Required actions:
(a) Translate this sentence from the transcript on April new home sales into Spanish: "Jeff Mezger runs one of the largest home builders in the United States."
(b) Resume the transcript on April new home sales immediately after its final sentence.

We got the numbers for April new home sales this morning. And here's where the first caveat comes in: they're only about 15 percent of all homes sales Caveat number two is that we've all been here before — latching on to a moving target to try to pin down a huge part of the economy. Marketplace's Jill Barshay has caveats three through six.
JILL BARSHAY: Sales of new homes surged 16.2 percent in April — the biggest amount in 14 years. But the Commerce Department also reported the median price of a new home dropped by the largest amount on record.
So is the news good or bad?
Dave Seiders is chief economist at the National Association of Home Builders. He says this is just a spike in sales, and we're still in a depressed housing market.
DAVE SEIDERS: The builders are saddled with a very heavy inventory overhang. Over half the builders in my most recent survey saying they are cutting prices to try to move inventory.
Jeff Mezger runs one of the largest home builders in the United States. KB Home is offering discounts and incentives. Buyers are biting in the South.

Data rows:

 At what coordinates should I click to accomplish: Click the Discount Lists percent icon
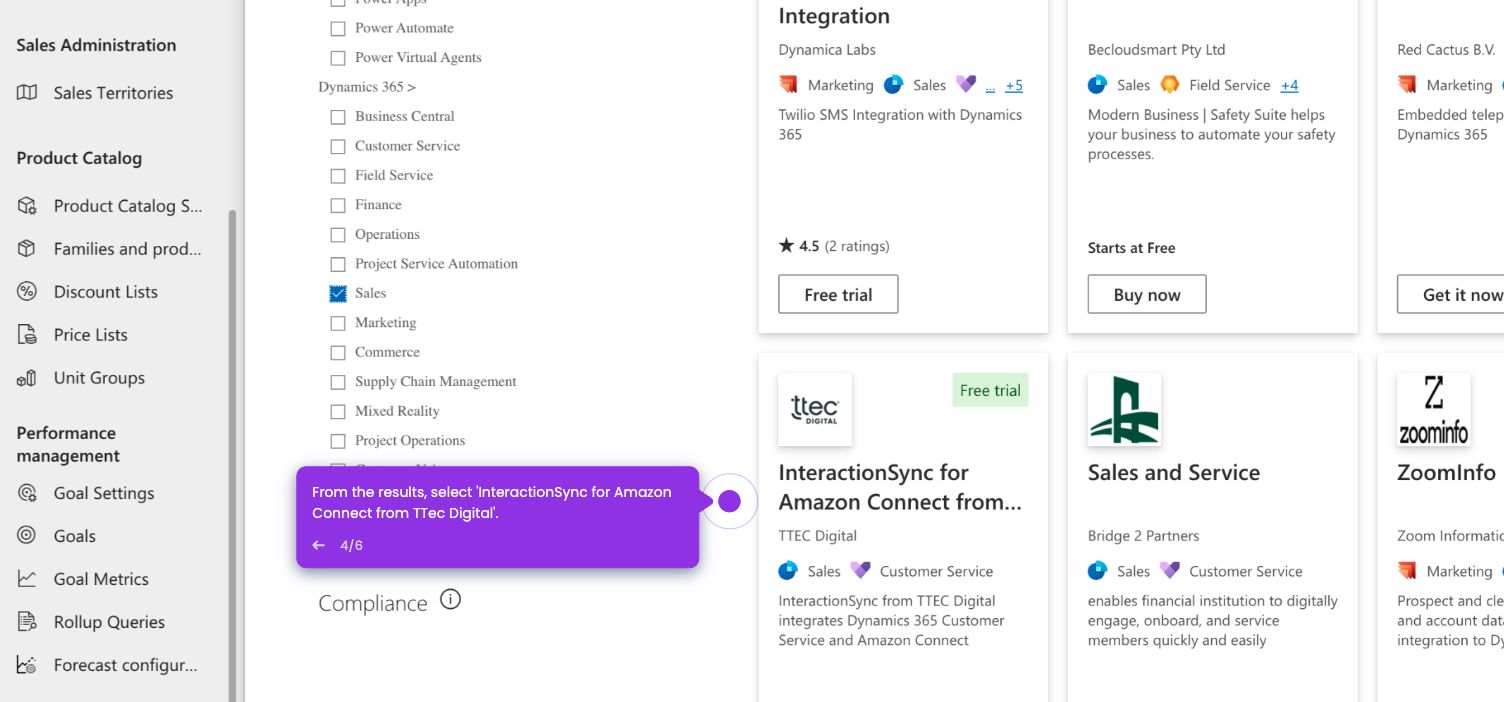27,292
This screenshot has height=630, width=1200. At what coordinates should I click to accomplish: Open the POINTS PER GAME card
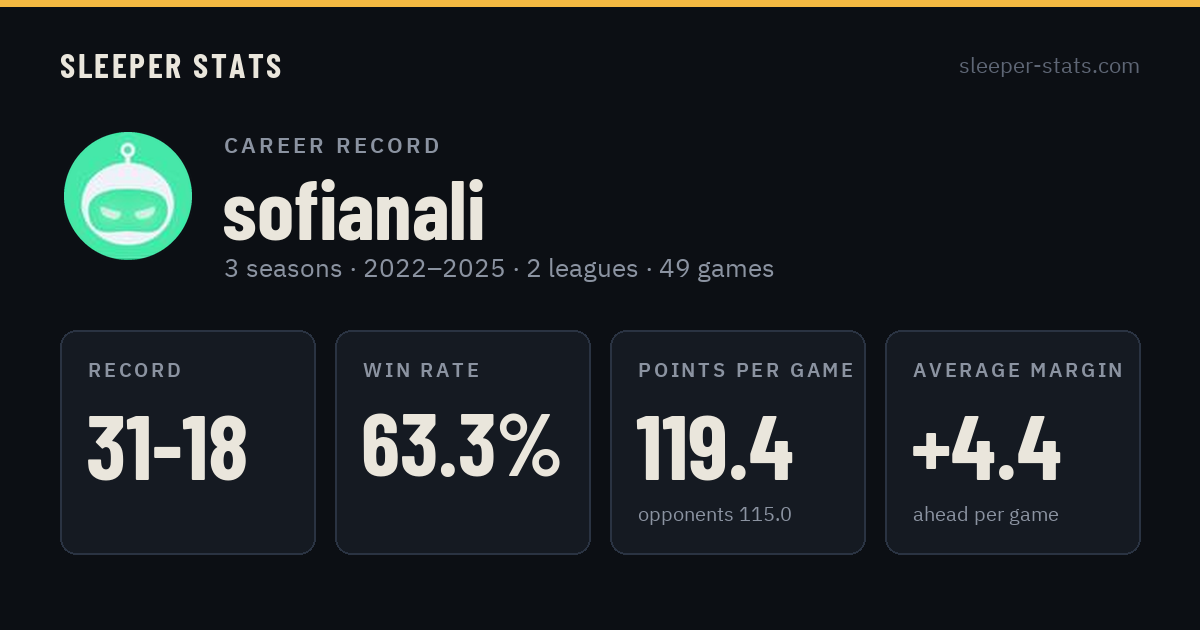738,442
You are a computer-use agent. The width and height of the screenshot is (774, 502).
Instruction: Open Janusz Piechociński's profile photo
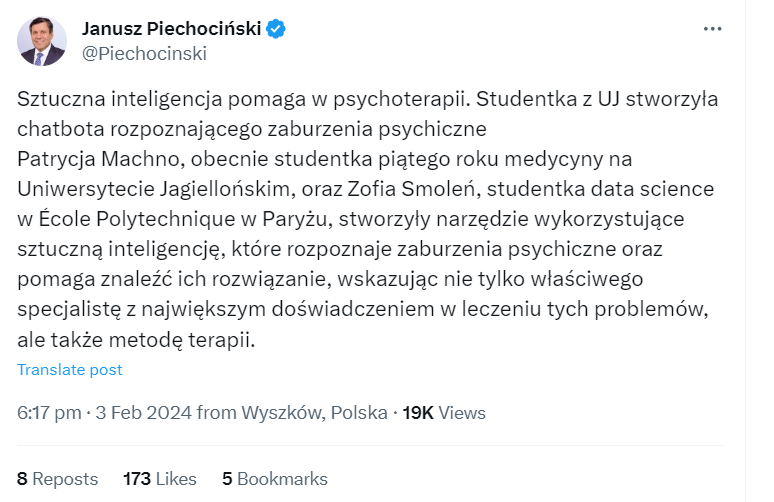41,42
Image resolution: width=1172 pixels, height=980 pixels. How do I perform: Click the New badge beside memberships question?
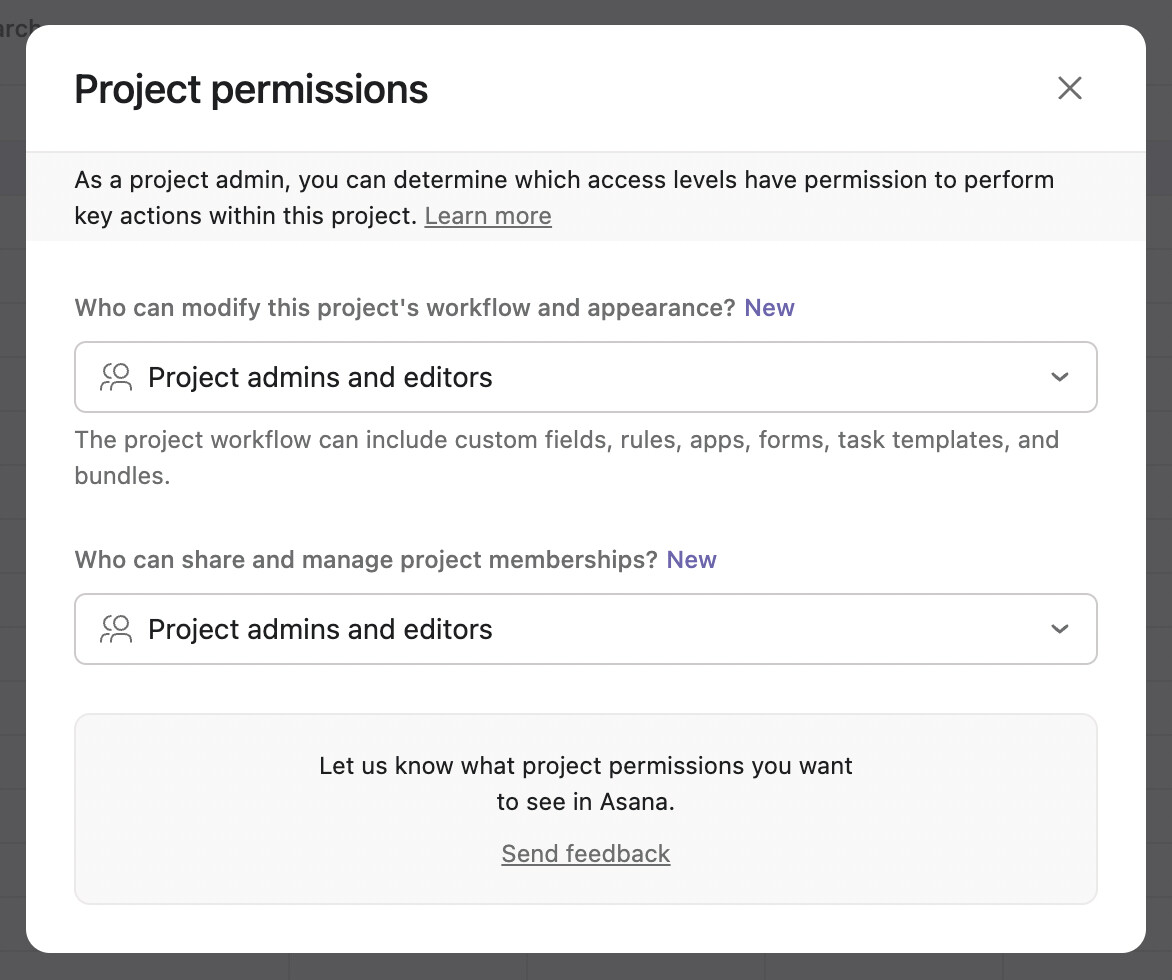(691, 560)
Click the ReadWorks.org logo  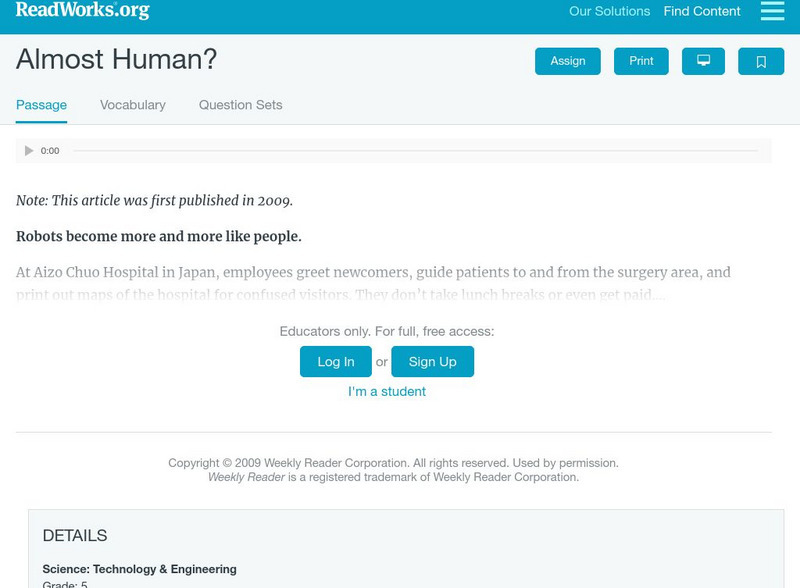(83, 11)

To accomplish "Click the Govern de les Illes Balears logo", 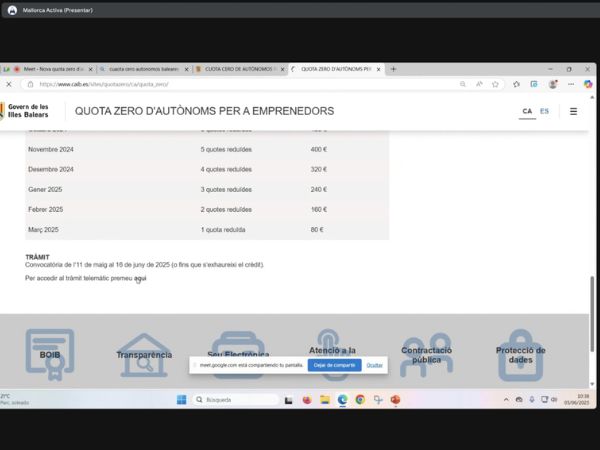I will pos(25,111).
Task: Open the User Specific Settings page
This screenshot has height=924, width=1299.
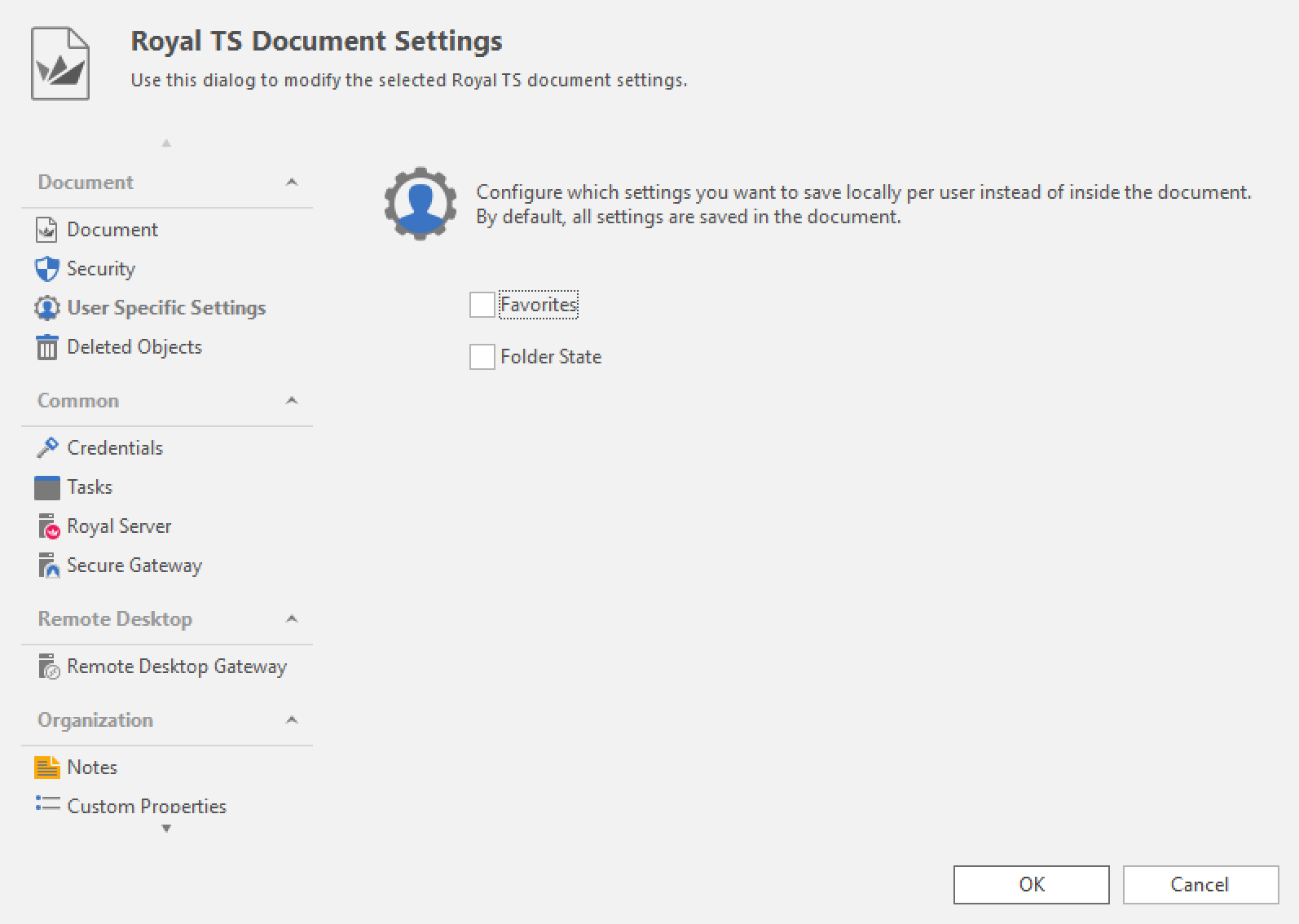Action: pyautogui.click(x=165, y=308)
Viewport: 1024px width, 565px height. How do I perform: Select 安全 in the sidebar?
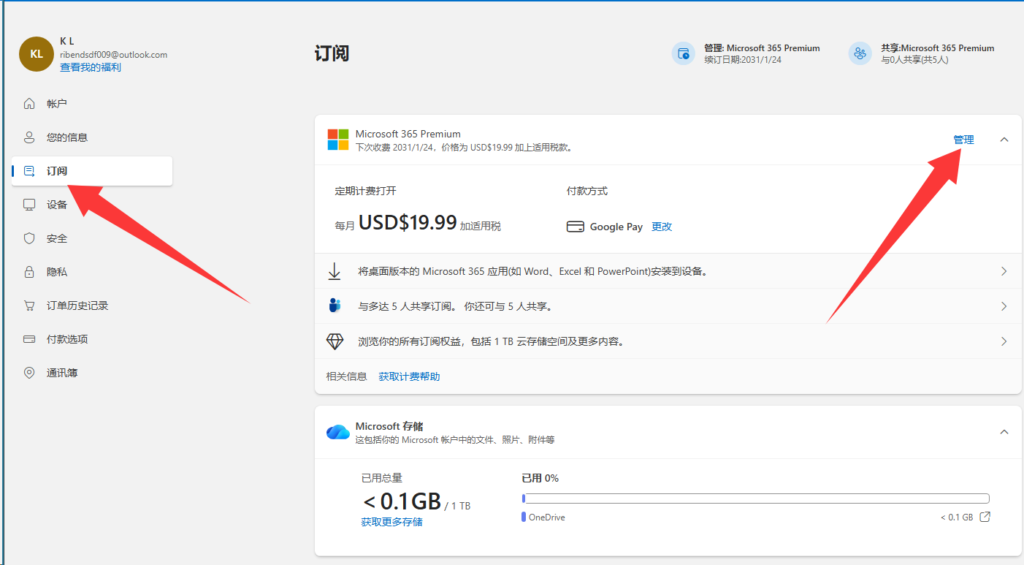pos(57,238)
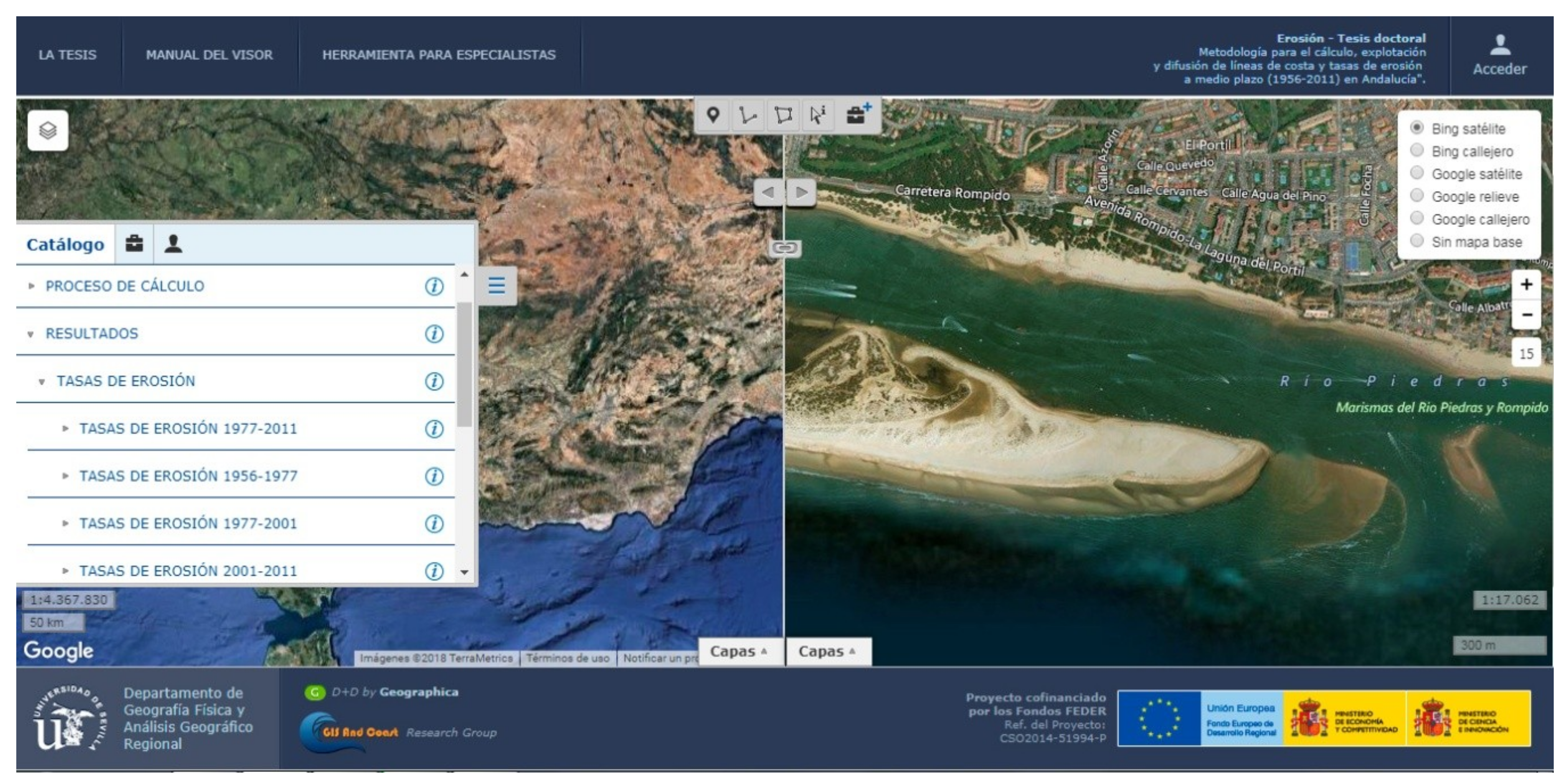
Task: Open MANUAL DEL VISOR menu
Action: pyautogui.click(x=209, y=55)
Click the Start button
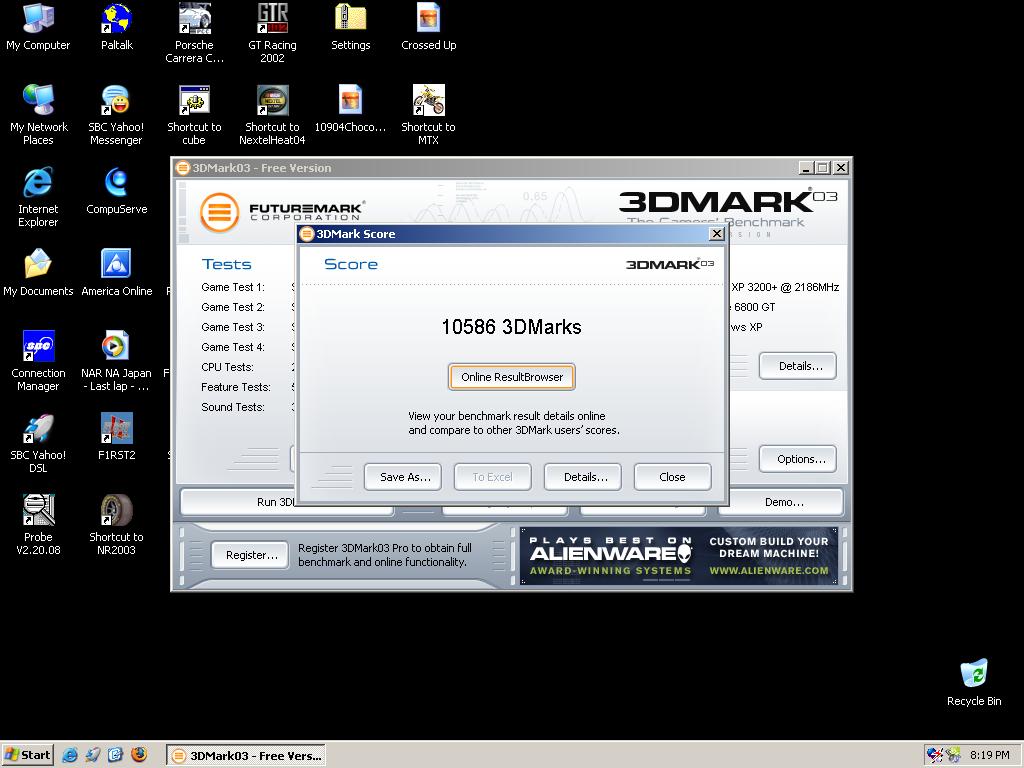This screenshot has width=1024, height=768. (28, 755)
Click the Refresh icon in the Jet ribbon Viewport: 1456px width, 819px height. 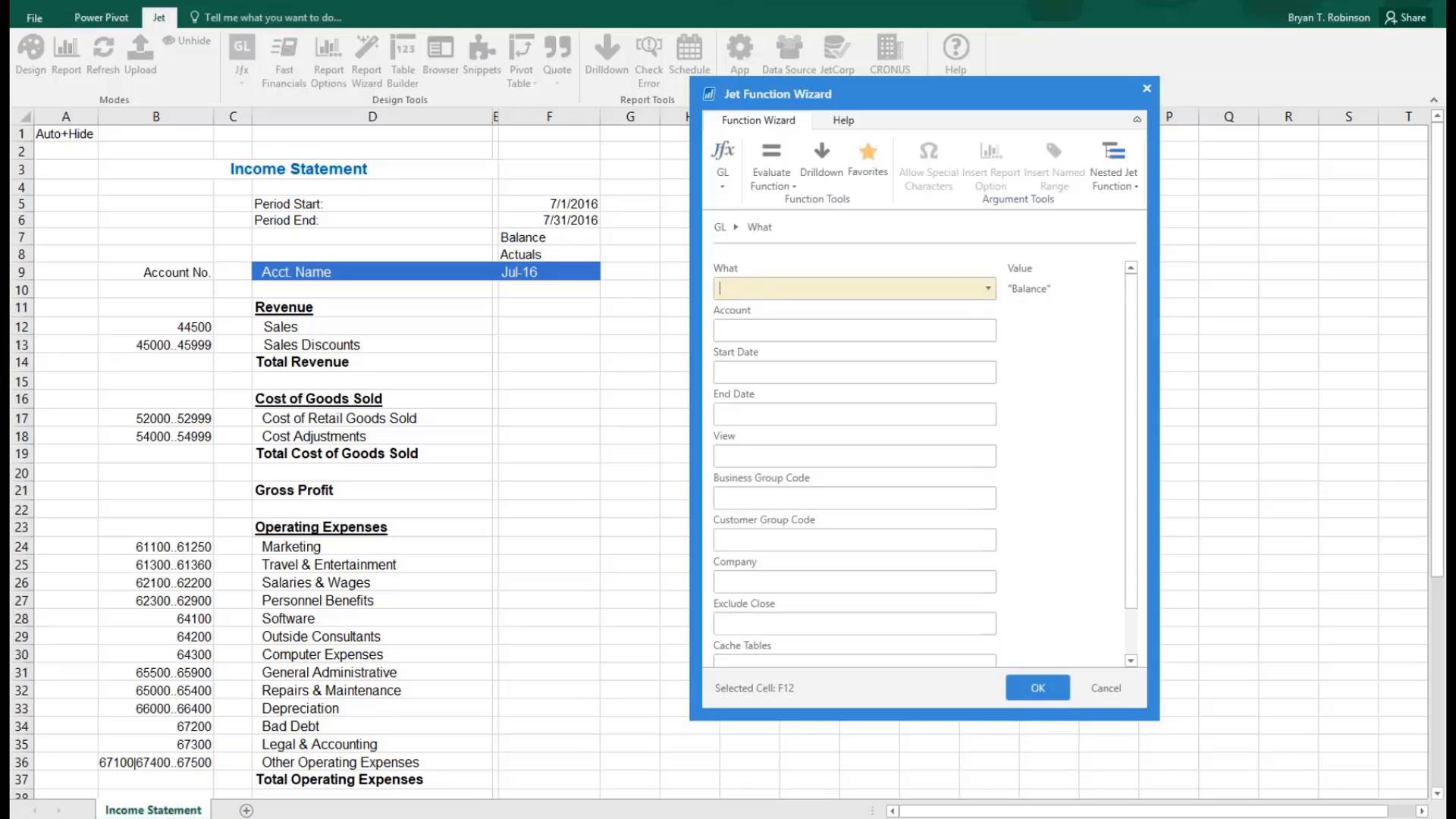coord(102,53)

Answers for this exercise:
(a) Jeff Mezger dirige una de las mayores constructoras de viviendas de Estados Unidos.

(b)
JEFF MEZGER: We've been experiencing good results in the Carolinas and Georgia, where it really never boomed the way it did in Florida and California.
Seiders, the economist, says most of the homes that are moving are the lower-priced models. But he says it's good that houses are selling at all. The market won't return to health until the glut of homes is sold. And Seiders says that won't happen until later this year.
SEIDERS: Nothing has happened out there to make us think that there's a really fundamental turnaround in home-buying activity.
Indeed, luxury home builder Toll Brothers said today its profit fell 79 percent for the quarter. The company didn't offer any hope for an end to the drumbeat of bad news.
In Los Angeles, I'm Jill Barshay for Marketplace.